It's an election year, which means it's time for the country to pretend to care about the estate tax again.

The 2020 election is rapidly approaching (just in case any of our readers have been living under a rock or in some sort of doomsday preppers bunker for the past several months), and that means it’s time for the quadrennial tradition of the country at large pretending to care about the estate tax.

Forgotten by most everyone, except those in the wealth management industry and the very wealthy, the estate tax traditionally takes an odd position of prominence in the national consciousness the moment that campaign season begins. And here we go again. On Monday, the Trump administration released a proposed budget for fiscal year 2021 that anticipates a $1.1 trillion dollar budget deficit in 2020 and outlines a plan to balance the budget by 2035.

▶ [Supplied records]

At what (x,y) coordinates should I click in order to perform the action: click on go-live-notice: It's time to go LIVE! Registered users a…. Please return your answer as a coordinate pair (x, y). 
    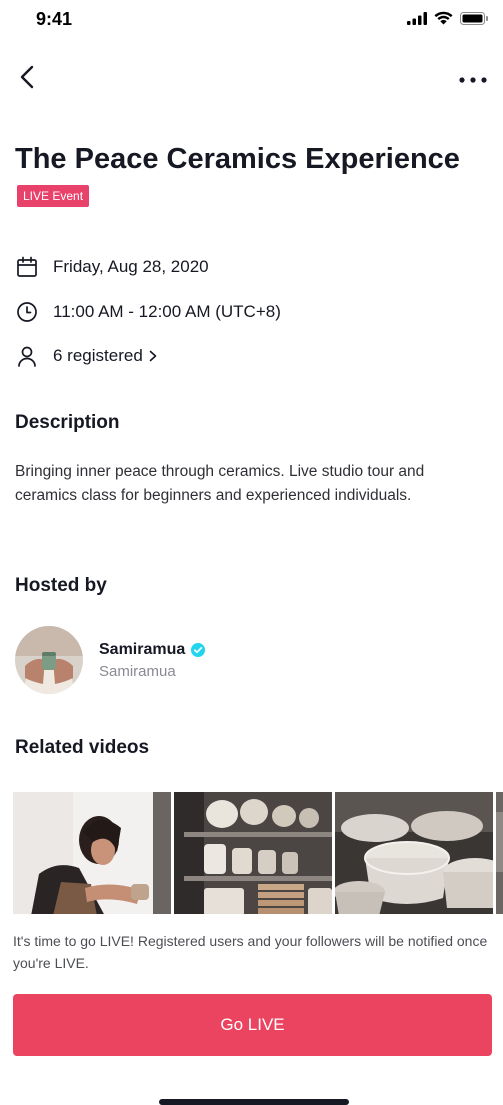
    Looking at the image, I should click on (250, 952).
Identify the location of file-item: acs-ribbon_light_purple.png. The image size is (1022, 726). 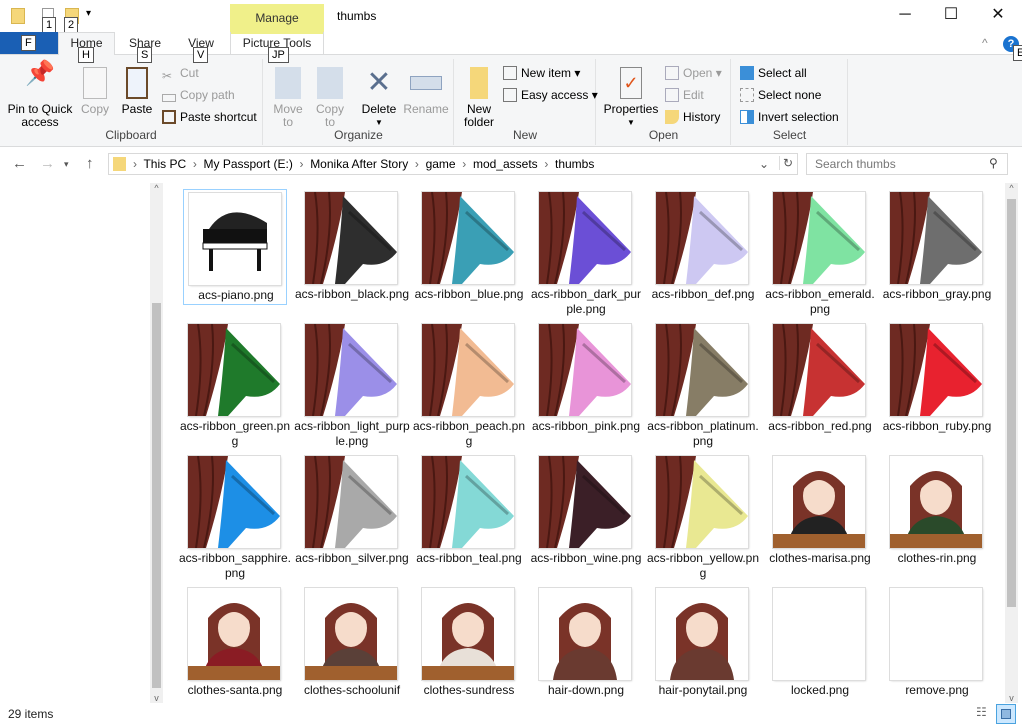
(352, 384).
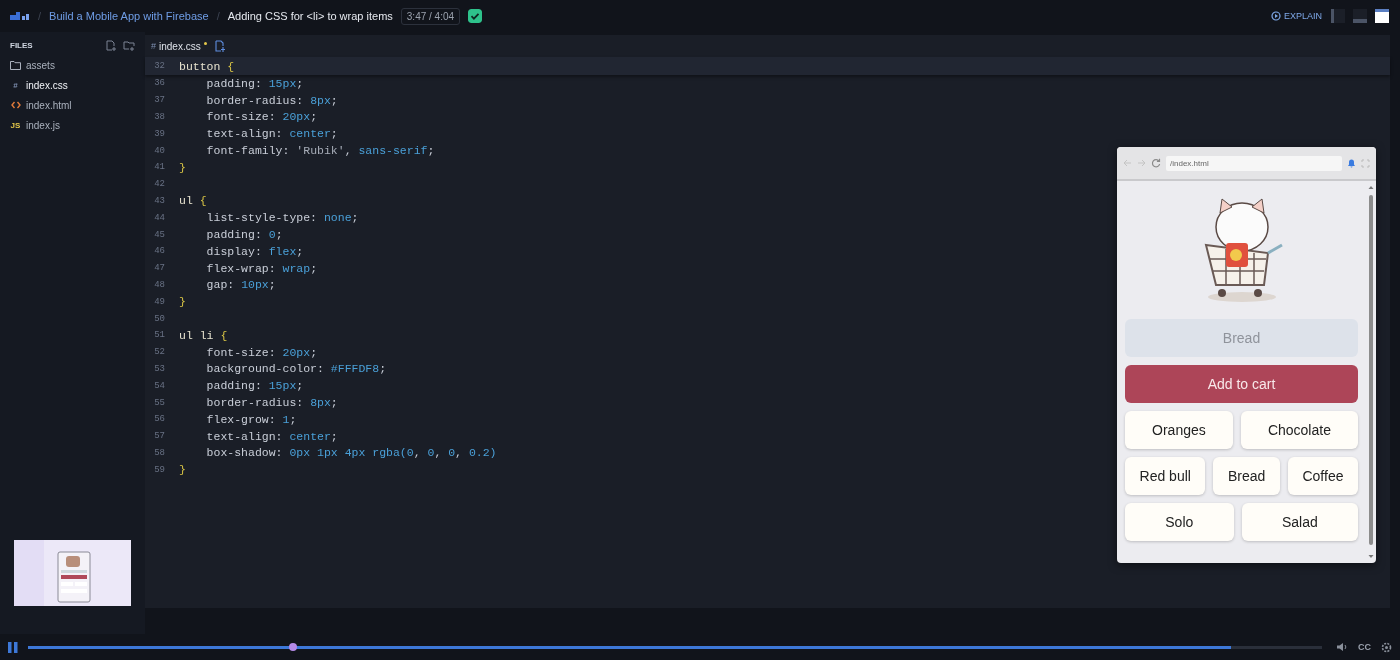 This screenshot has width=1400, height=660. What do you see at coordinates (159, 218) in the screenshot?
I see `line-number: 44` at bounding box center [159, 218].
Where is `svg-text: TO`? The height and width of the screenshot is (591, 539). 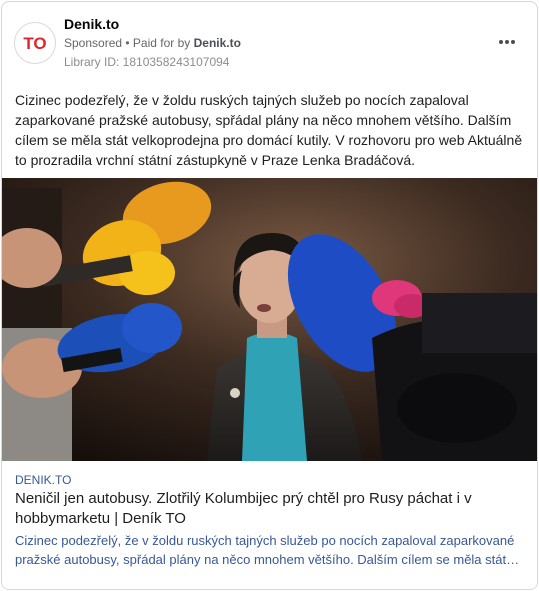
svg-text: TO is located at coordinates (34, 44).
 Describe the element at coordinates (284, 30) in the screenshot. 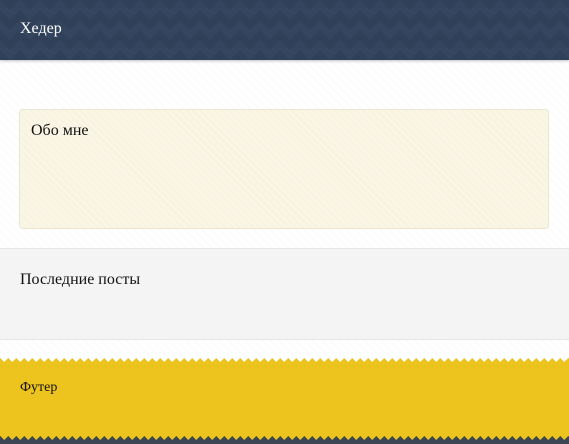

I see `page-header: Хедер` at that location.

▶ [Activity list]
1. Using the estate tax passage, decide whether each statement agrees with it: (a) The 2020 election is close at hand. (b) The proposed budget anticipates a $1.1 trillion deficit in 2021. (c) The budget plan aims for balance by 2030. Answer yes or no for each, quoting the words of the passage that decide it.
2. According to the estate tax passage, why is it now time for the country to pretend to care about the estate tax? Answer in one to three sentences.
3. List every year that the estate tax passage mentions.

▶ [Completed exercise]
1.
(a) Yes: "The 2020 election is rapidly approaching."
(b) No: "anticipates a $1.1 trillion dollar budget deficit in 2020."
(c) No: "outlines a plan to balance the budget by 2035."

2. It is an election year, and the estate tax takes an odd position of prominence in the national consciousness the moment campaign season begins. The passage calls this a quadrennial tradition.

3. 2020, 2021, 2035